Even as a depression, it will still bring rain and gusty winds. Jose Alamo, a meteorologist at the National Weather Service in San Juan, said the heaviest rains are to the north and east of the storm. This means the heavier rains won’t fall on the Virgin Islands, but the territory will still get two to four inches of rain with six inches falling at higher elevations.

“Winds will be 25 mph with higher gusts for the northern Virgin Islands,” Alamo said.

He said at 11 a.m. that St. Croix should get sustained winds of 20 mph with higher gusts. According to Alamo, around 11 a.m., St. Croix reported gusts of 15 mph and 23 mph.

“St. Croix isn’t going to get very much,” he said.

At around the same time, some rain fell in Coral Bay, St. John.

“You’re getting the outer bands,” he said.

Conditions should worsen around midnight on St. Thomas and St. John, with the heaviest rains falling Sunday morning, Alamo said.

A flash flood watch is in effect for the Virgin Islands through Monday morning as the possibility of heavy rainfall still exists. Regardless of Tropical Storm Maria’s intensity, models continue to indicate plenty of moisture moving over the area during the weekend and early next week.

The National Weather Service is projecting the possibility of rainfall amounts between 2 to 4 inches with amounts of 6 to 8 inches in isolated areas. This rainfall will result in rapid rises of local guts and could eventually lead to significant flash flooding. Mudslides and debris flows are expected in areas of steep terrain.

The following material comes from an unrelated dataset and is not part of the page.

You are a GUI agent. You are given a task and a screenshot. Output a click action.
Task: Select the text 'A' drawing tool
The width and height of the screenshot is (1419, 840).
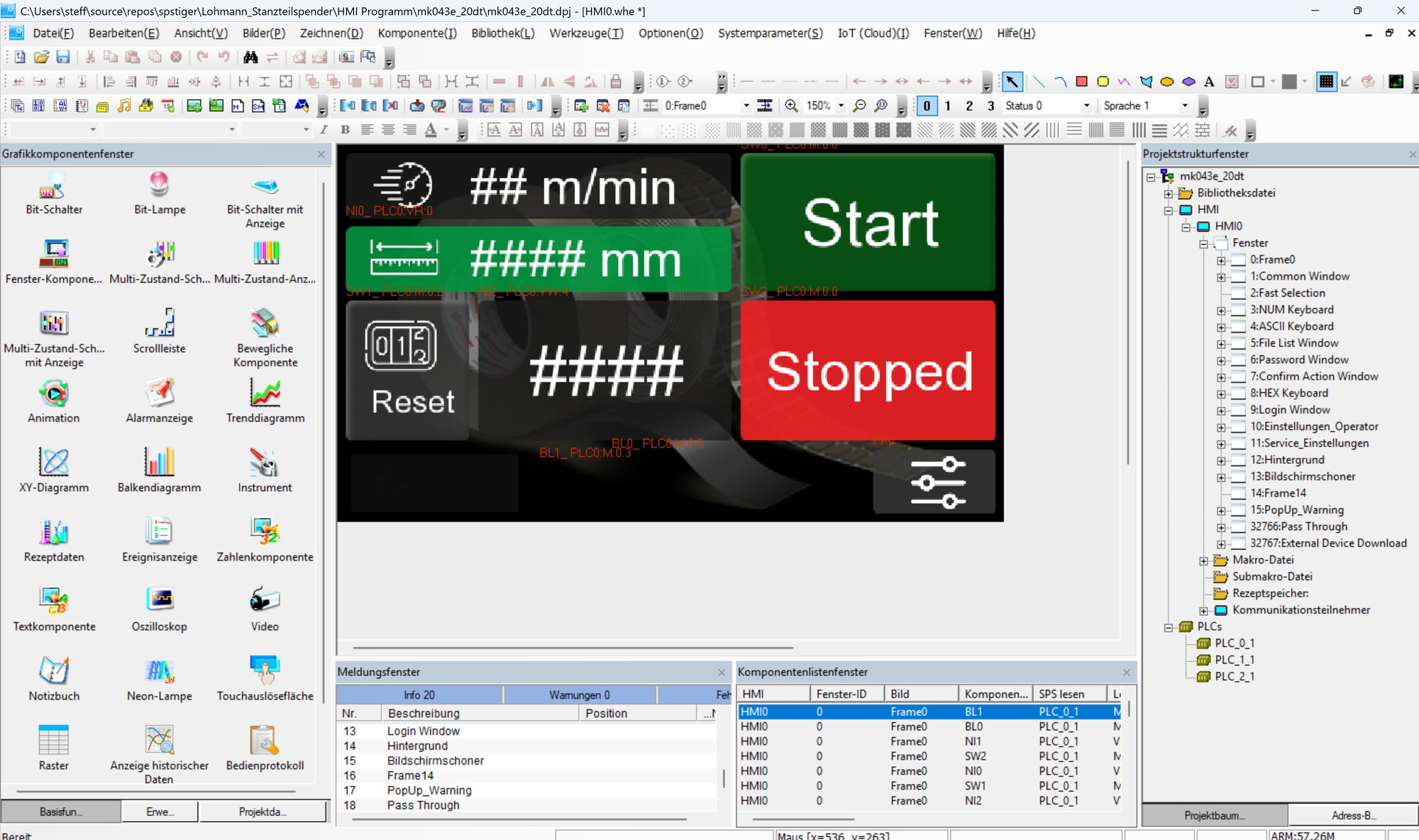tap(1209, 82)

The storm posed challenges for forecasters as well as government planners.

“But it speaks to the uncertainty of tropical weather systems, and we erred on the side of caution,” Government House spokesman Jean Greaux said.

The government lifted the planned 7 p.m. to 5 a.m. Sunday curfew and removed the price freeze. Greaux said that the state of emergency declared by Gov. John deJongh on Friday remains in place in case the storm intensifies or changes track yet again.

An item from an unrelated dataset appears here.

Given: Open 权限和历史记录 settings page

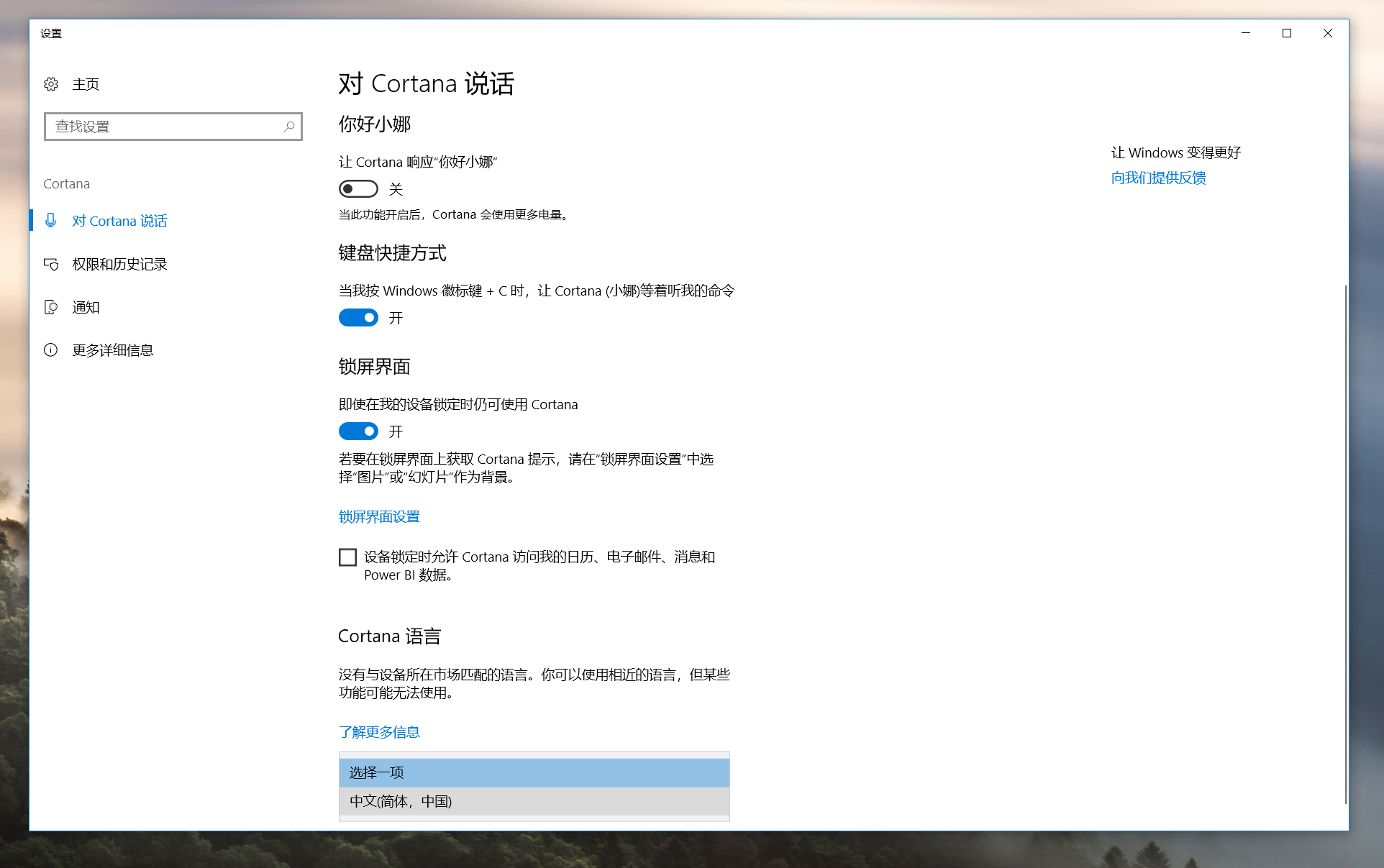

The last ferry run for Saturday between Cruz Bay, St. John and Red Hook, St. Thomas was at 5 p.m. The last run from Red Hook to Cruz Bay was at 5:30 p.m., the V.I. Territorial Emergency Management Agency said mid-afternoon Saturday. VITEMA also announced that ports across the territory are now open.

As of the 11 a.m. update, the wind is blowing at 40 mph with higher gusts. Tropical storm force winds extend outward 200 miles mainly to the northeast of the center.

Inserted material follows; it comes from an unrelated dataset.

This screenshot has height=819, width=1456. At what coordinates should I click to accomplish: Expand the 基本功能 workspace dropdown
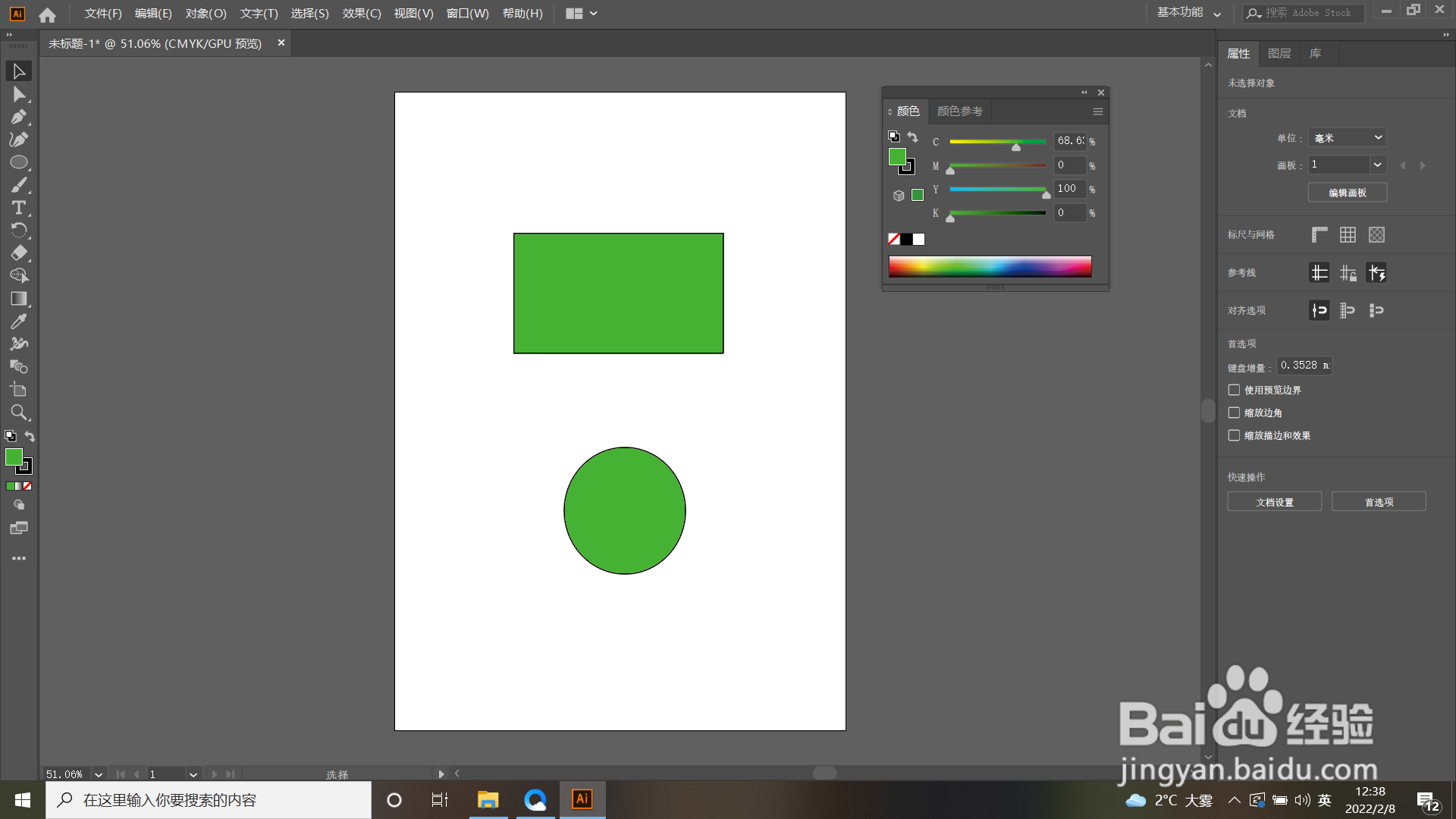(1188, 13)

It’s moving northwest at 24 mph. Maria is centered at 13.3 degrees north latitude and 61.5 degrees west longitude, putting it 310 miles east of San Juan. The barometric pressure stands at 1007 millibars.

Greaux said at 11:30 a.m. that shelters opened by the Human Services Department and the American Red Cross were starting to close down.

The shelters are the Sugar Estate Head Start Center on St. Thomas, the St. Croix Educational Complex gym and Julius E. Sprauve School on St. John.

The fact that there is no shelter in Coral Bay irked St. John resident Alvis Christian.

“This is an emergency. You’ve got to open shelters. You’ve got to protect residents,” he said.

Christian called the Source to complain that there were no sandbags and sand at the Coral Bay Fire Station. In previous years, Coral Bay had a shelter and sand bag distribution.

He said he went Saturday morning to get sandbags for two of Coral Bay’s elderly residents but was told he had to go to the Public Works Department at the other end of the island in Susanaberg to get them.

On St. Croix, Buck Island Reef National Monument and the Christiansted National Historic Site indicated they would both be open Sunday.